Records to use Block Start

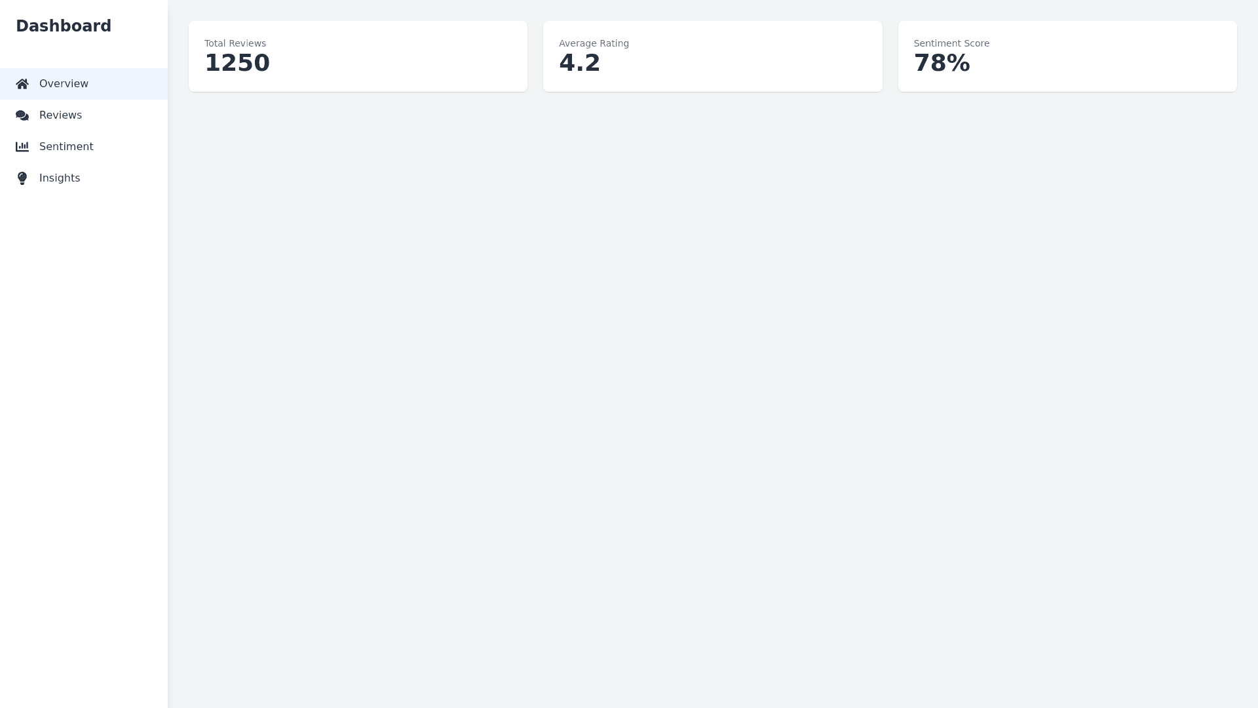Click the empty area below the stat cards
Viewport: 1258px width, 708px height.
(713, 393)
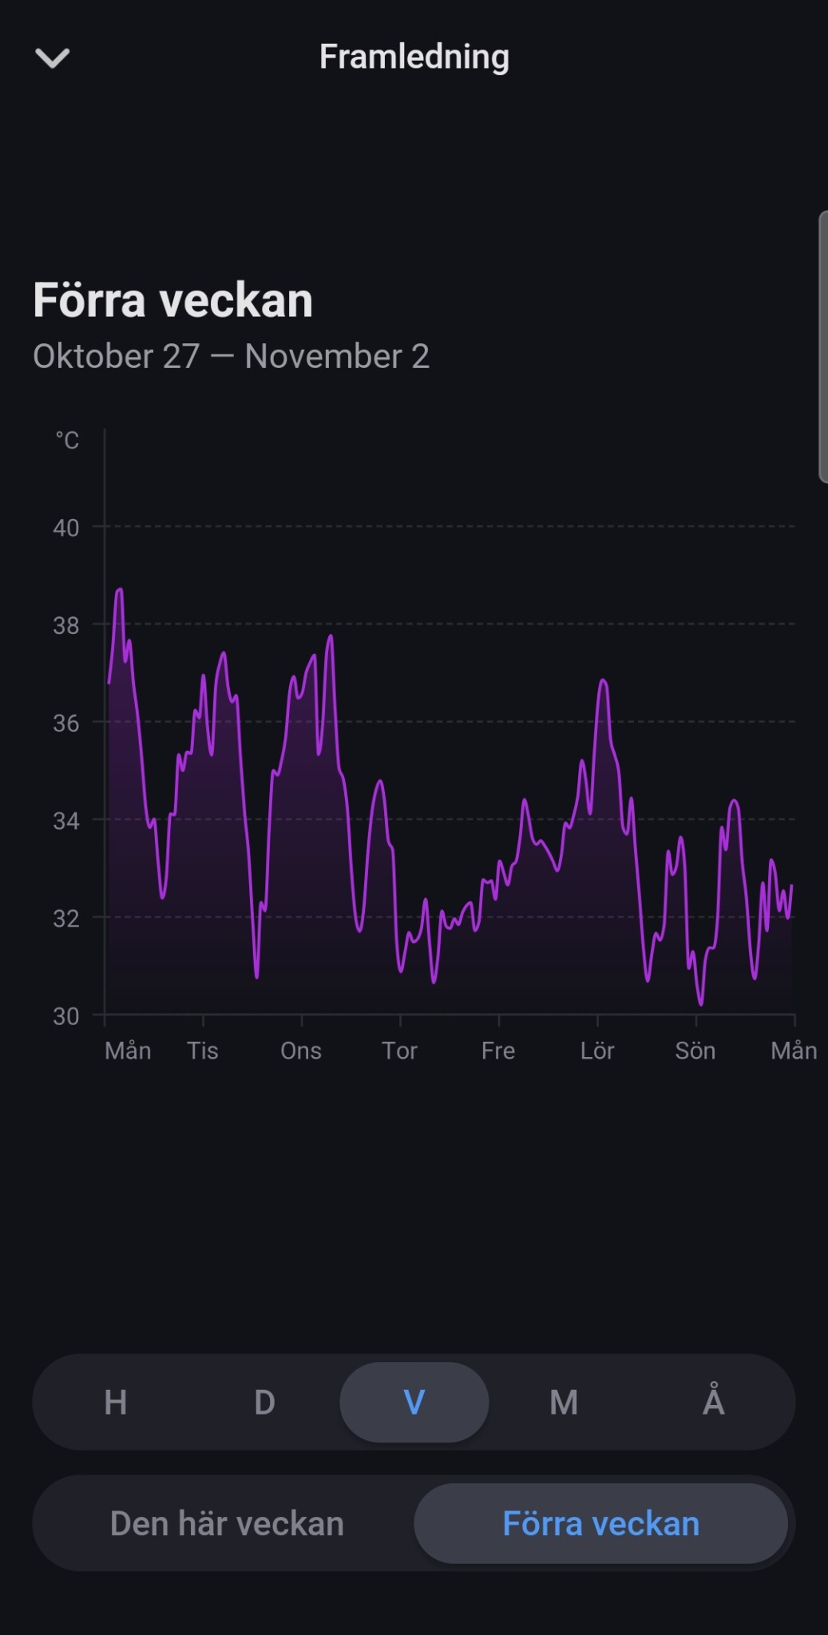Image resolution: width=828 pixels, height=1635 pixels.
Task: Select the H time range tab
Action: pyautogui.click(x=116, y=1402)
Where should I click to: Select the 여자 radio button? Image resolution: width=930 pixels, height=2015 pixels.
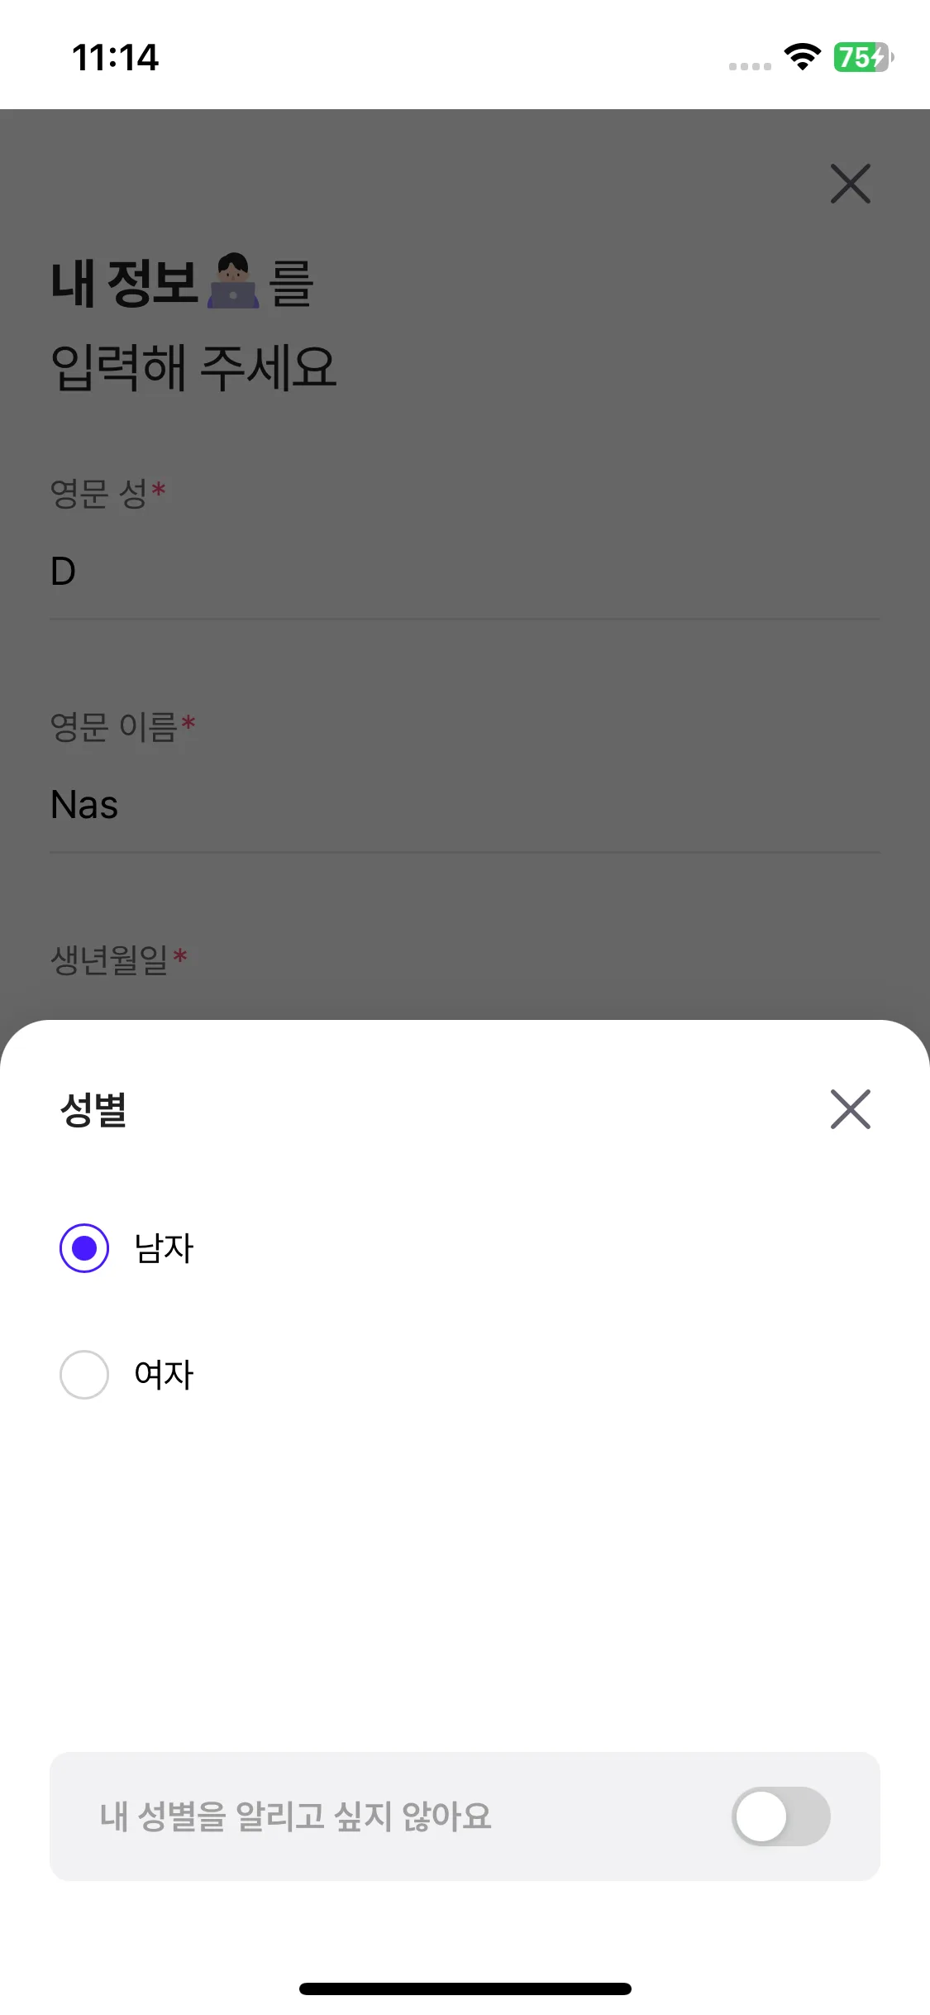click(84, 1375)
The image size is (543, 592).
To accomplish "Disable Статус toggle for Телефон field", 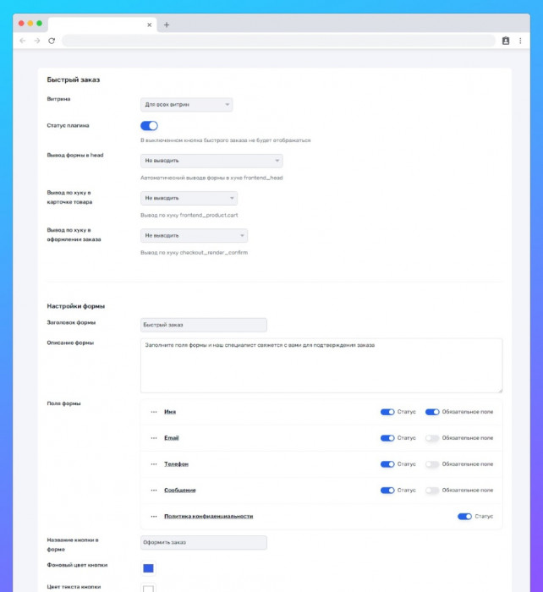I will click(x=387, y=464).
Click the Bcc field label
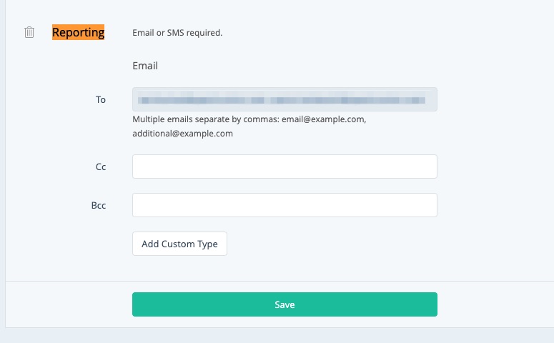Image resolution: width=554 pixels, height=343 pixels. coord(100,205)
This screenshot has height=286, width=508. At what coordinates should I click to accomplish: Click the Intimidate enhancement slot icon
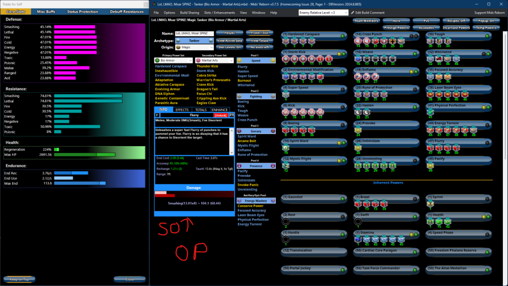tap(358, 147)
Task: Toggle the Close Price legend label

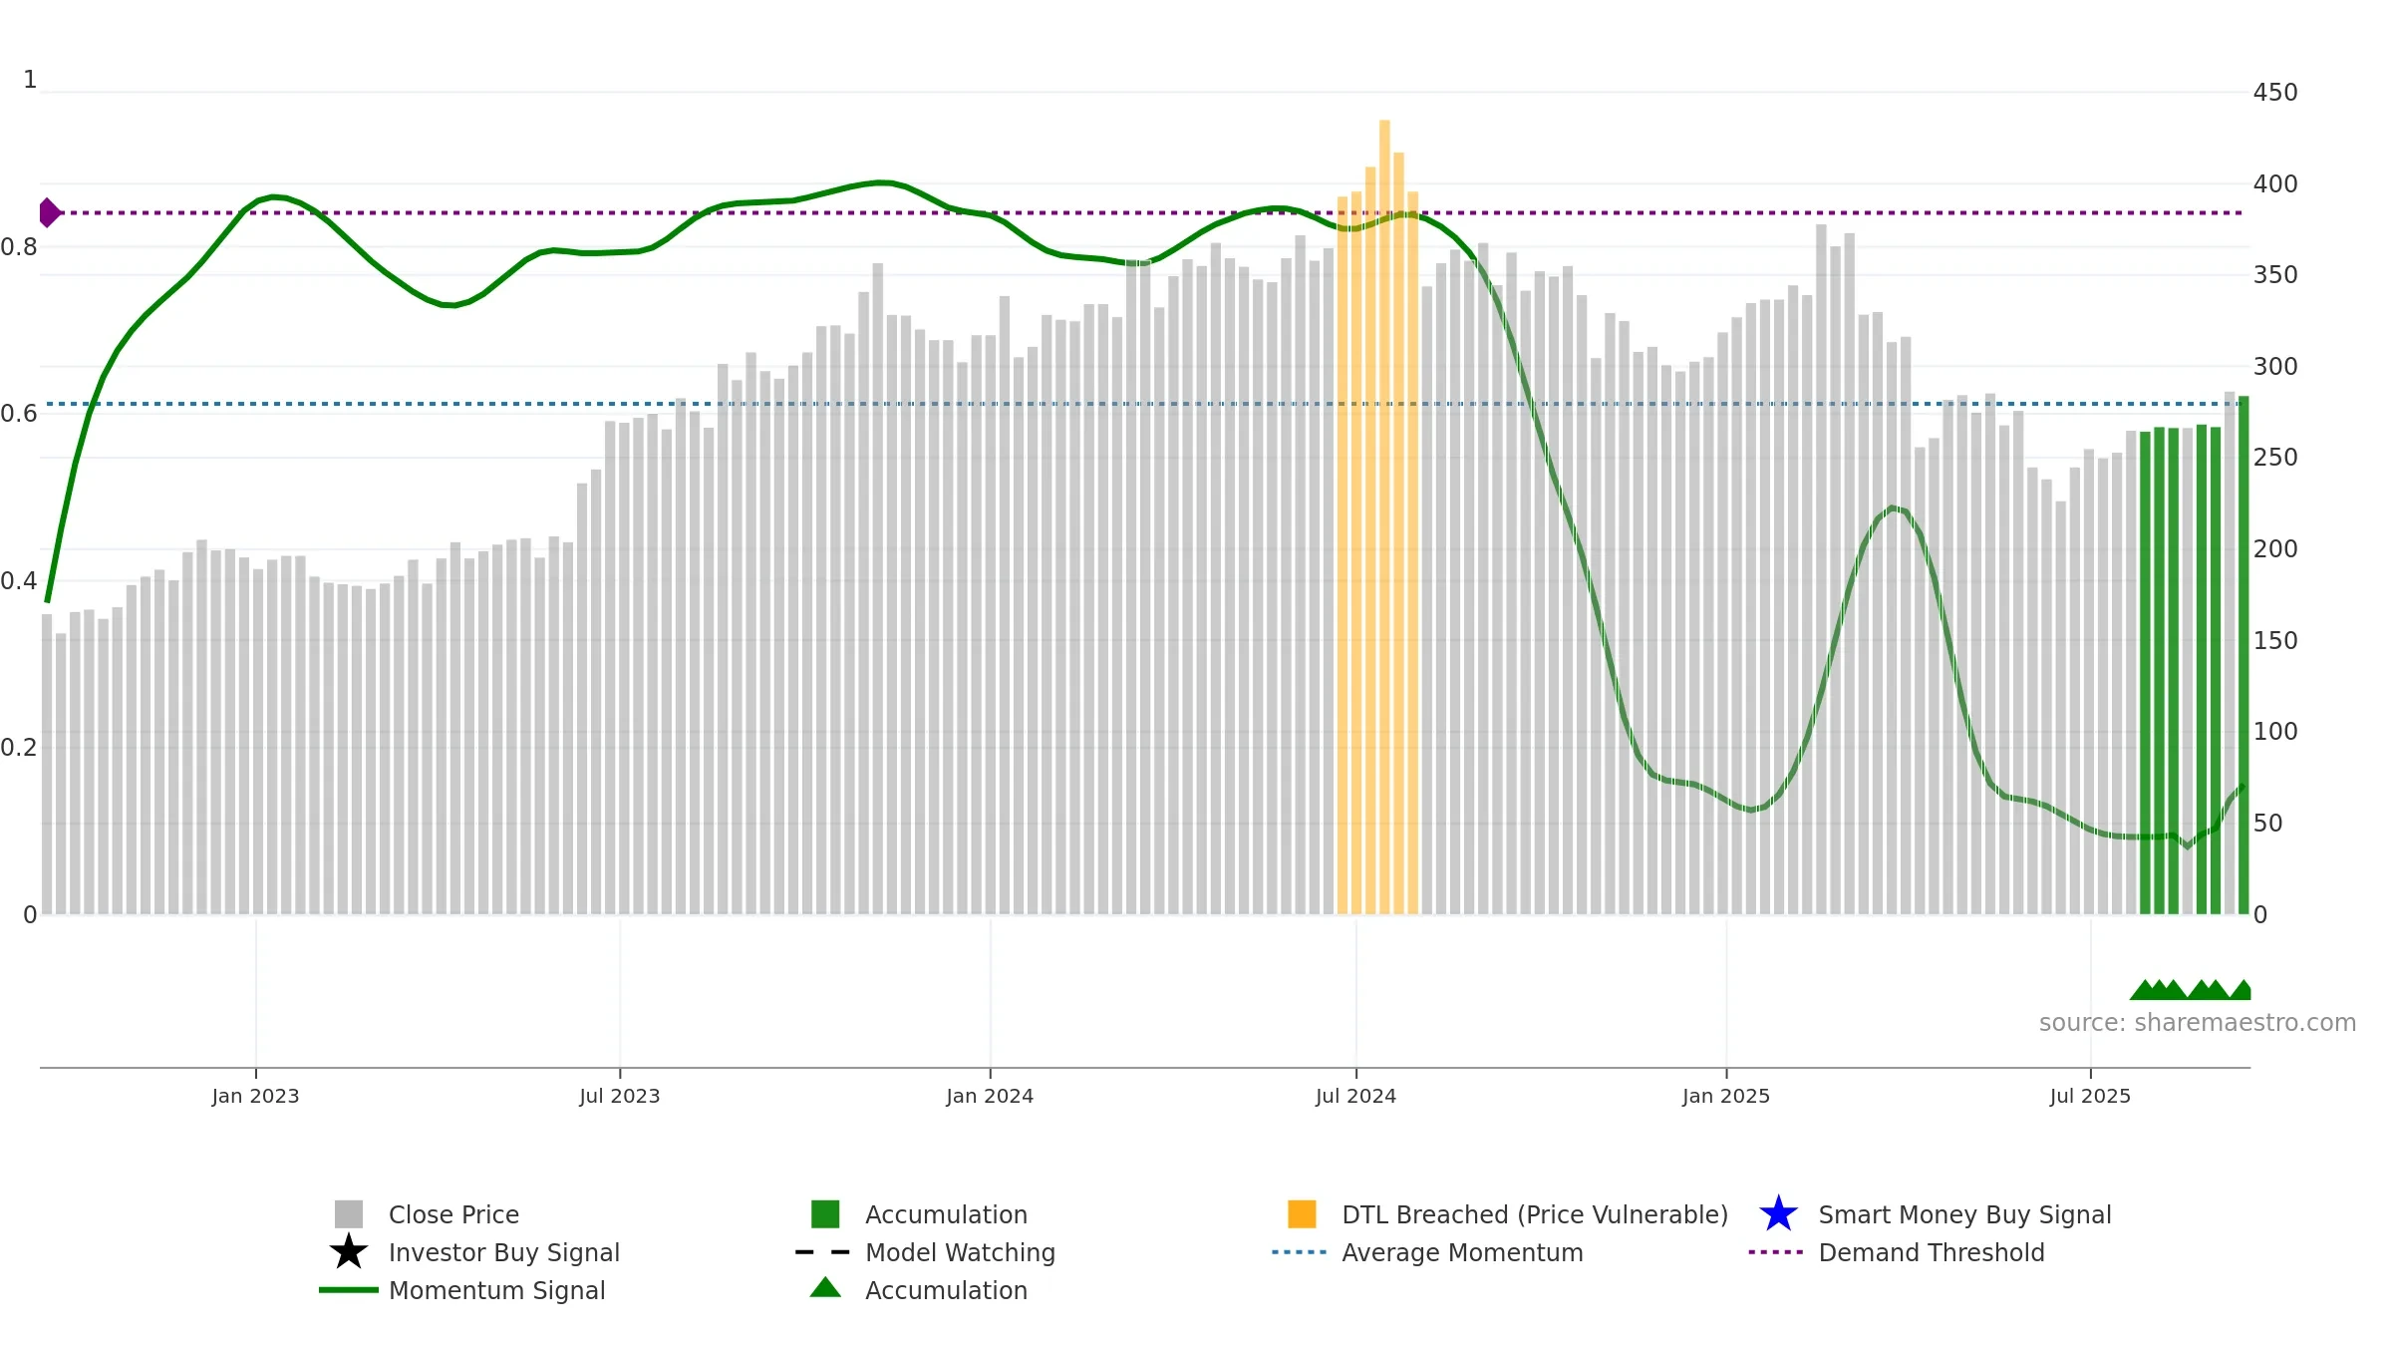Action: tap(453, 1214)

Records to use Block End

### About this exercise
Copy exactly, and only, the lines from the line containing "Click the Bcc field label" through the final line of the material above, with no pictures.

### Answer to the problem
Click the Bcc field label
Image resolution: width=554 pixels, height=343 pixels. coord(100,205)
This screenshot has height=286, width=508. At what coordinates should I click to accomplish: Click the Intimidate enhancement slot icon
tap(358, 147)
Task: Toggle the Close Price legend label

Action: tap(453, 1214)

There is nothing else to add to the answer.